*Directions for this task*: Set down only these lines, exactly: the line containing "Bath (354, 2335)" and all lines through the end of the data below. Omit pictures.
----
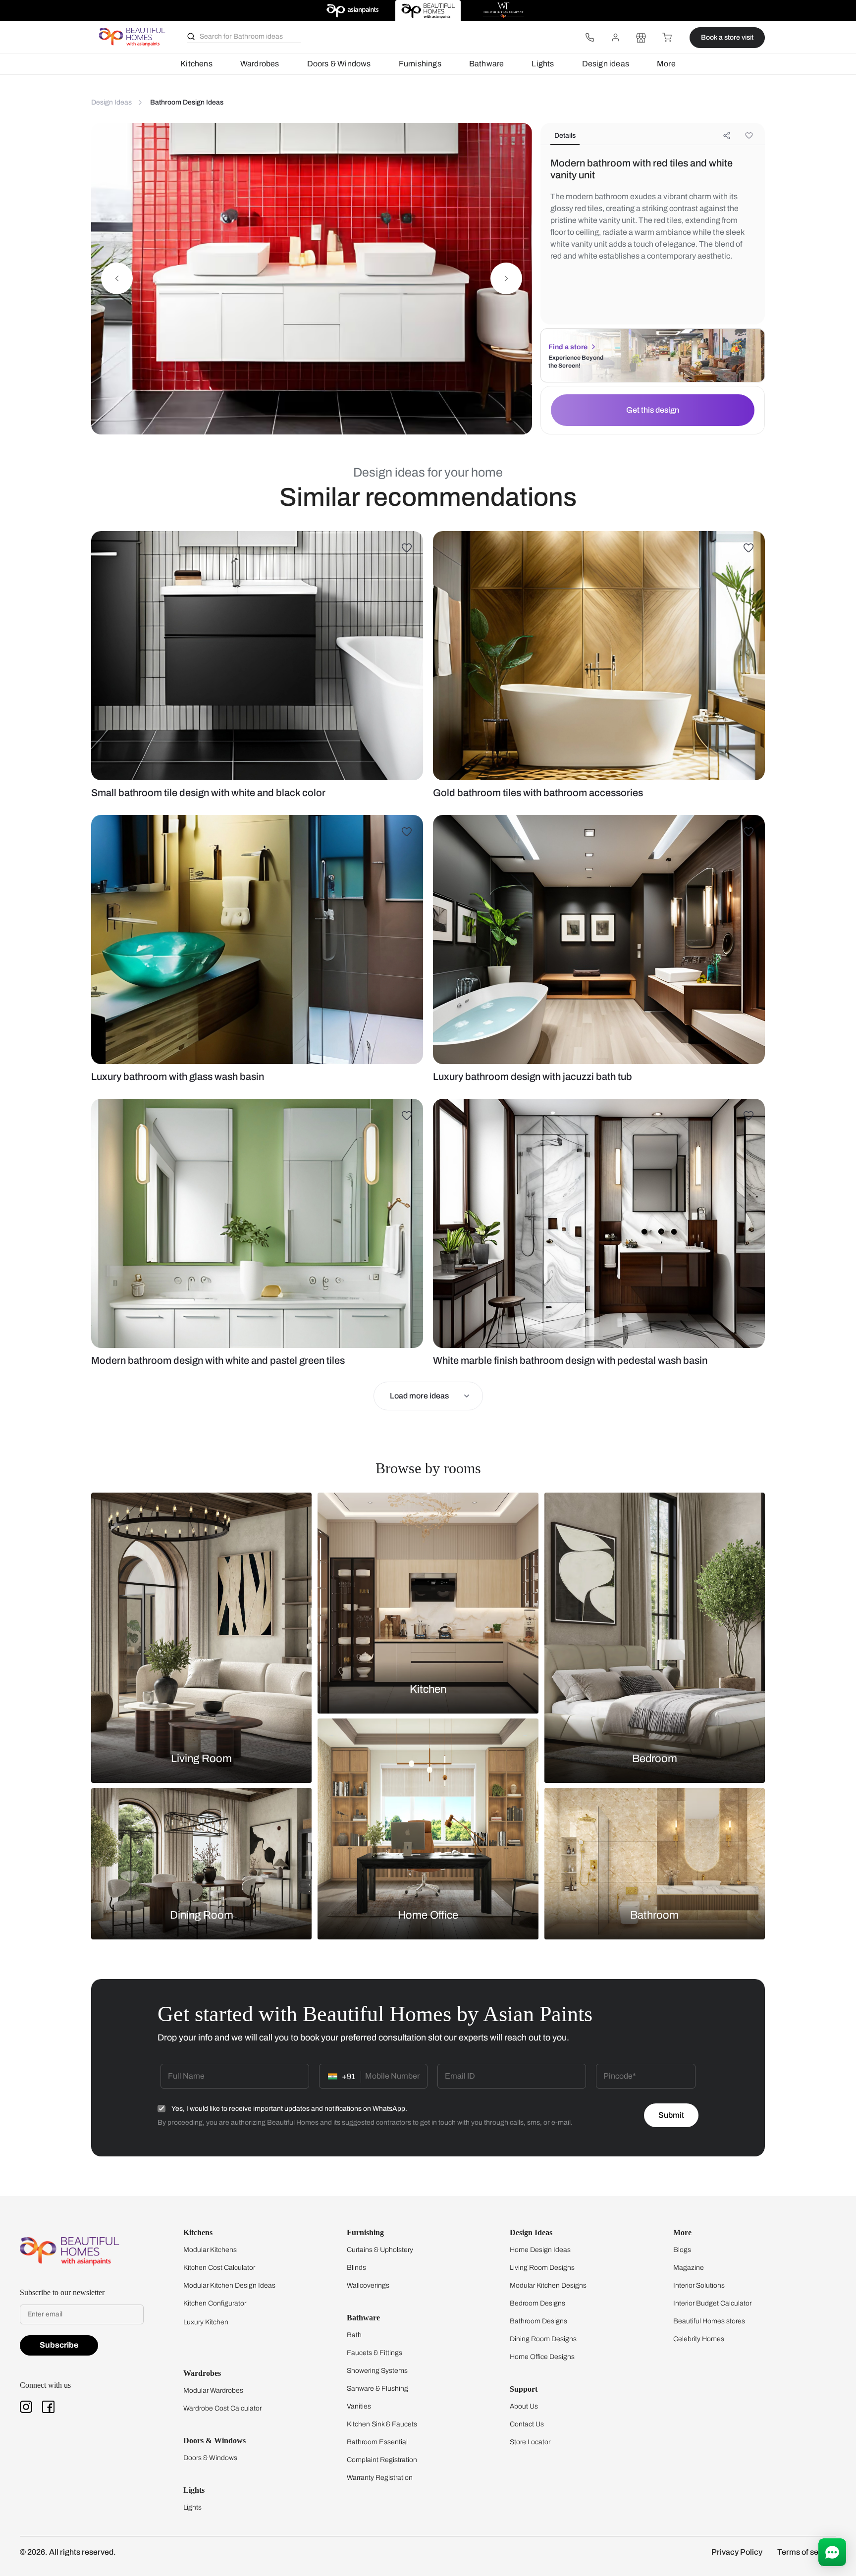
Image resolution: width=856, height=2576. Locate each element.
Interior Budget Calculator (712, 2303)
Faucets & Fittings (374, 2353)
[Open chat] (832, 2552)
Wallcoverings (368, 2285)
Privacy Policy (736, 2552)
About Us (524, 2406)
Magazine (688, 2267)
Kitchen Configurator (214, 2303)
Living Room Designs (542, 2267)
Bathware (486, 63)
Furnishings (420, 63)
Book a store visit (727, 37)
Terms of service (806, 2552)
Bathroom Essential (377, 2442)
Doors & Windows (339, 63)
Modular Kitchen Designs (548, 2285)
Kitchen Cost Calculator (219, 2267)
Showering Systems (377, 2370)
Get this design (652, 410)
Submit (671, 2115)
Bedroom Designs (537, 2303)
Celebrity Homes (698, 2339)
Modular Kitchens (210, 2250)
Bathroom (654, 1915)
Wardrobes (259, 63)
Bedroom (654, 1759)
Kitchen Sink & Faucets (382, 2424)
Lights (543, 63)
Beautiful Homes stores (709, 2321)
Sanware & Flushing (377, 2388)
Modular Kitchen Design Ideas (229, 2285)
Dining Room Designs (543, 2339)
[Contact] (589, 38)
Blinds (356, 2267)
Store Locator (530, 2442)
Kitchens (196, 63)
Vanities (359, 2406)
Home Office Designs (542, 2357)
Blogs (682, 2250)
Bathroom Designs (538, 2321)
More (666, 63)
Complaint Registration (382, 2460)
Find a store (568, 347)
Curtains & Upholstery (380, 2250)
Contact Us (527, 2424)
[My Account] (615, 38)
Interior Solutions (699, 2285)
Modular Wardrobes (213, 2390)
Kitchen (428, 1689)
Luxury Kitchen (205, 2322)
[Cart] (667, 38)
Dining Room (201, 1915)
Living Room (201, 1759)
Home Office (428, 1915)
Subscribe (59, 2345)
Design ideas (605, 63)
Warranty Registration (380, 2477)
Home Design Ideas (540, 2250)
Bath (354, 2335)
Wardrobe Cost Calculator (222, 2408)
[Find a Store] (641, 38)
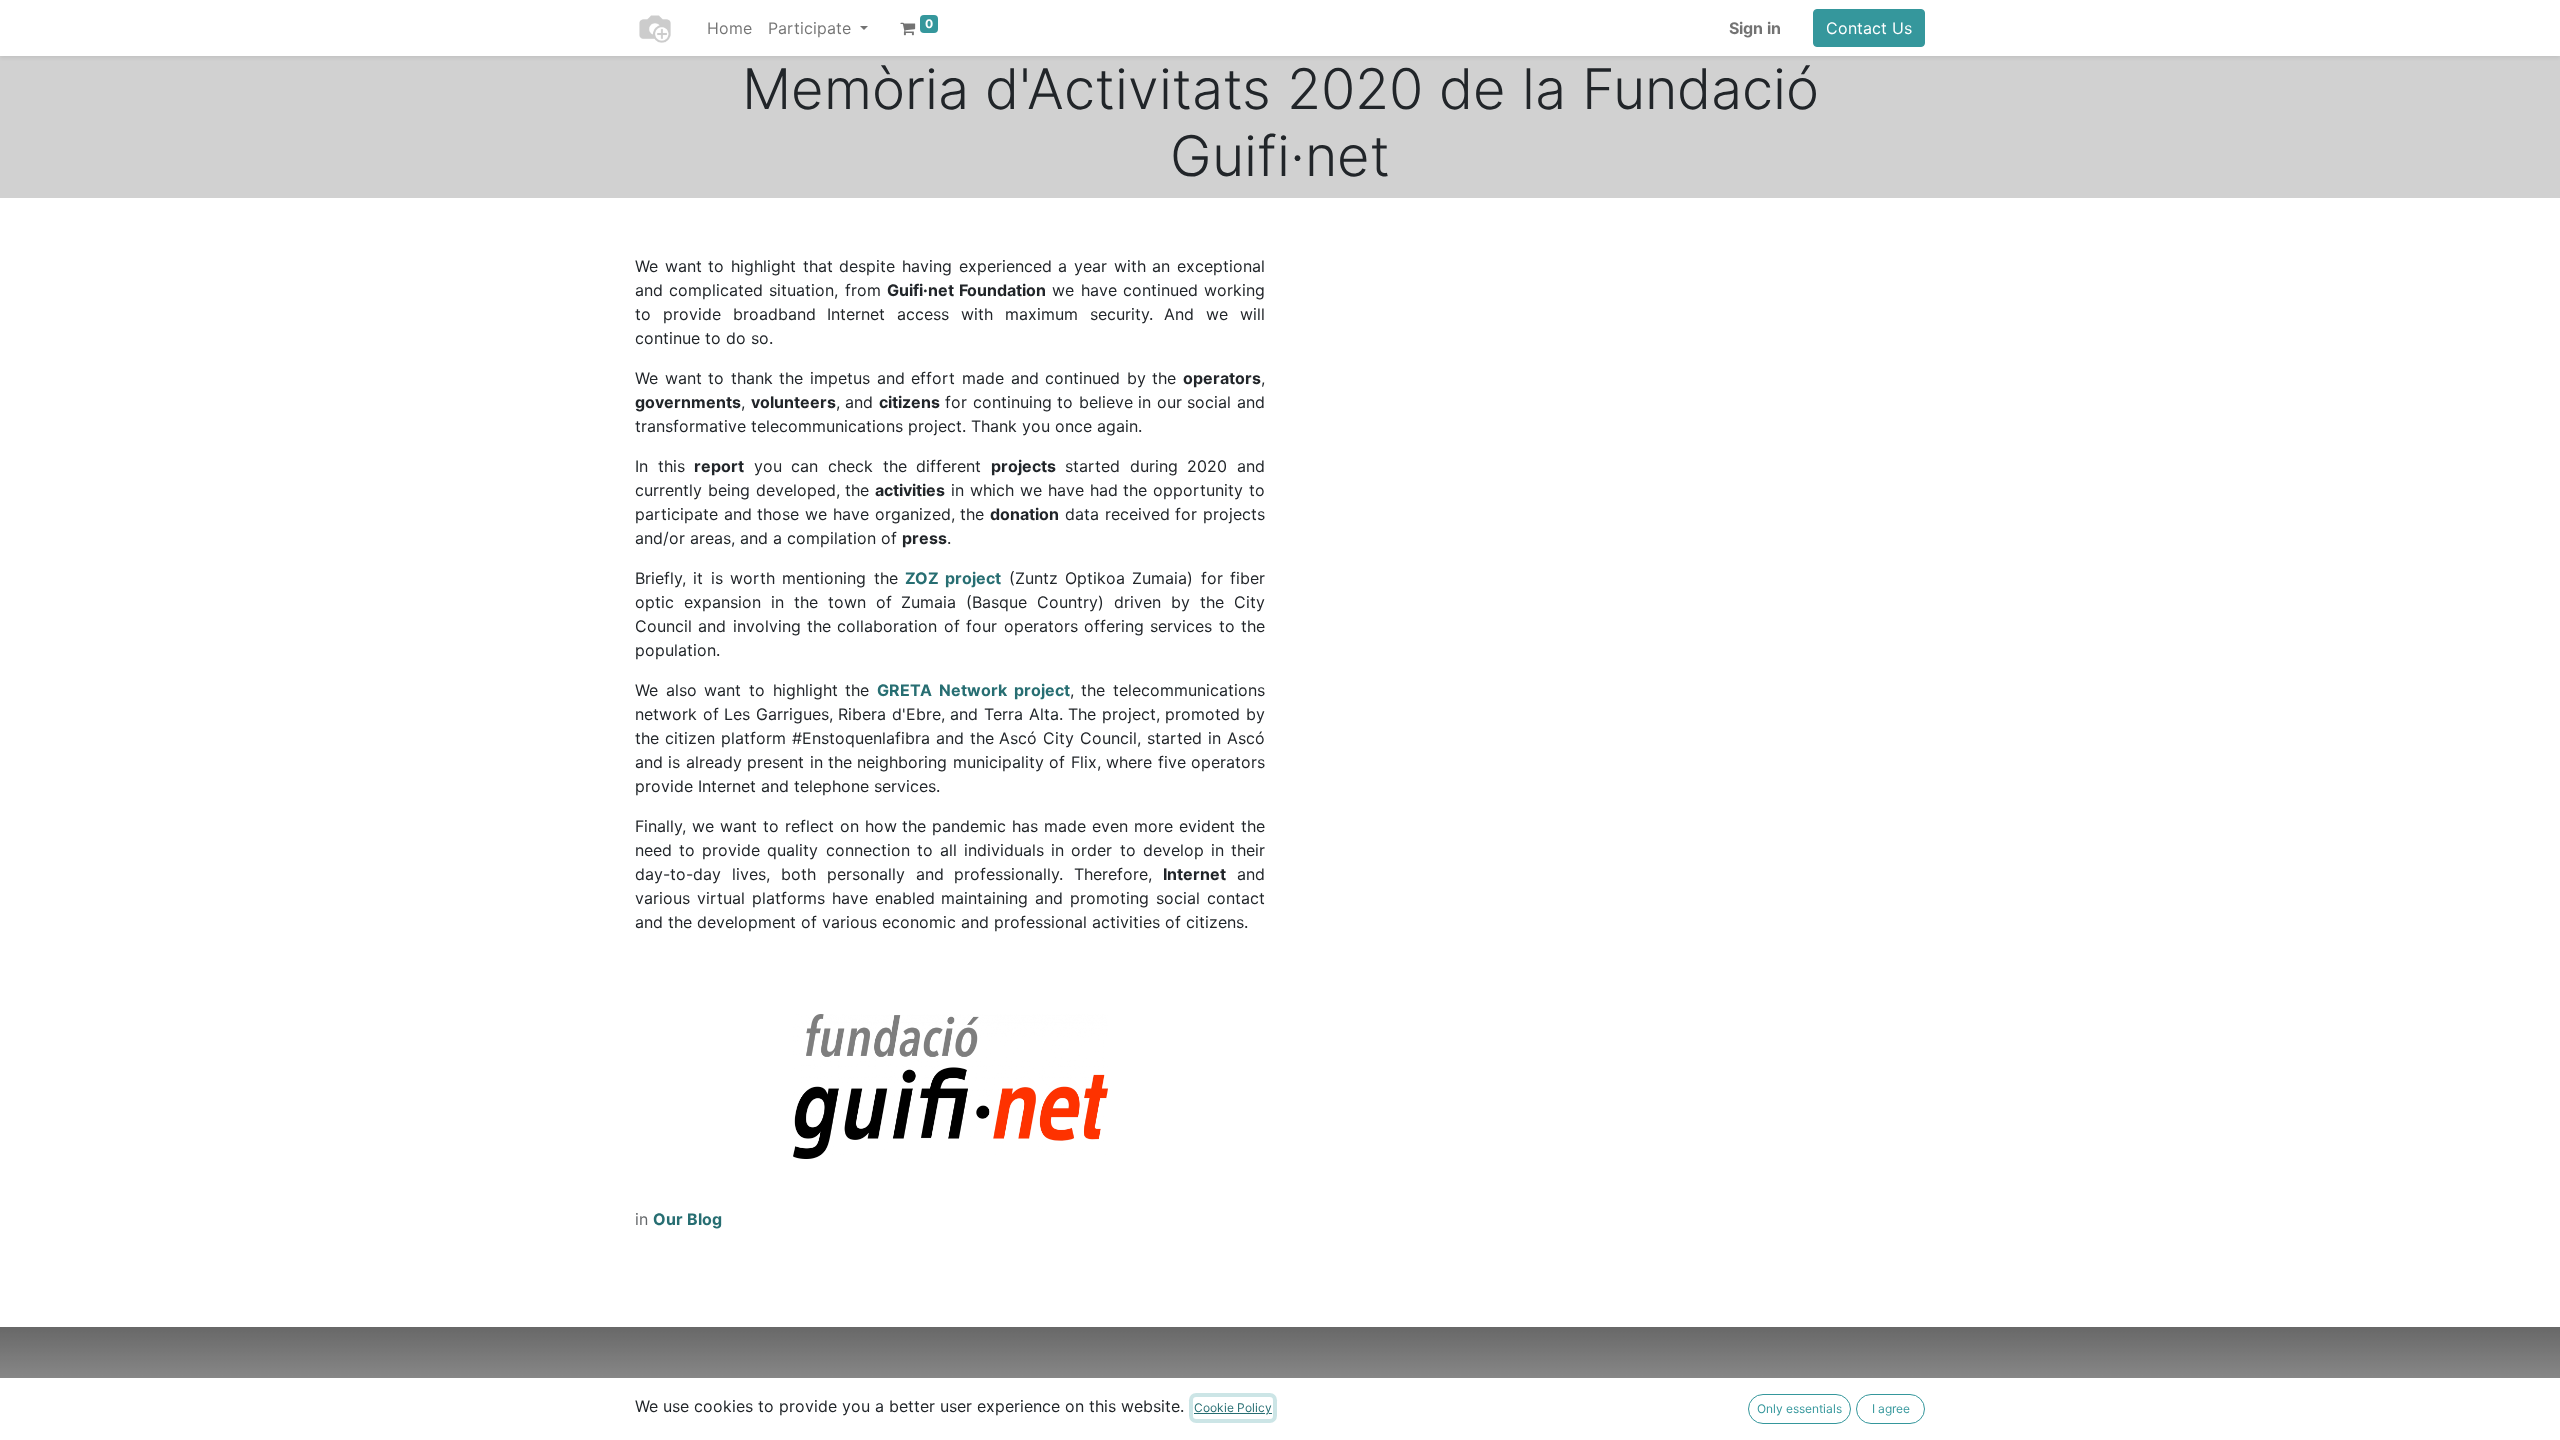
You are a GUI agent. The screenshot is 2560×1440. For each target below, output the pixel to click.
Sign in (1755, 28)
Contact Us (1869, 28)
----
*Result of the task*:
Bath (354, 2335)
Wardrobe Cost Calculator (222, 2408)
[Find a Store] (641, 38)
You are a GUI agent. The screenshot is 2560×1440. For each target below, output the pixel to click.
Sign in (1755, 28)
Contact Us (1869, 28)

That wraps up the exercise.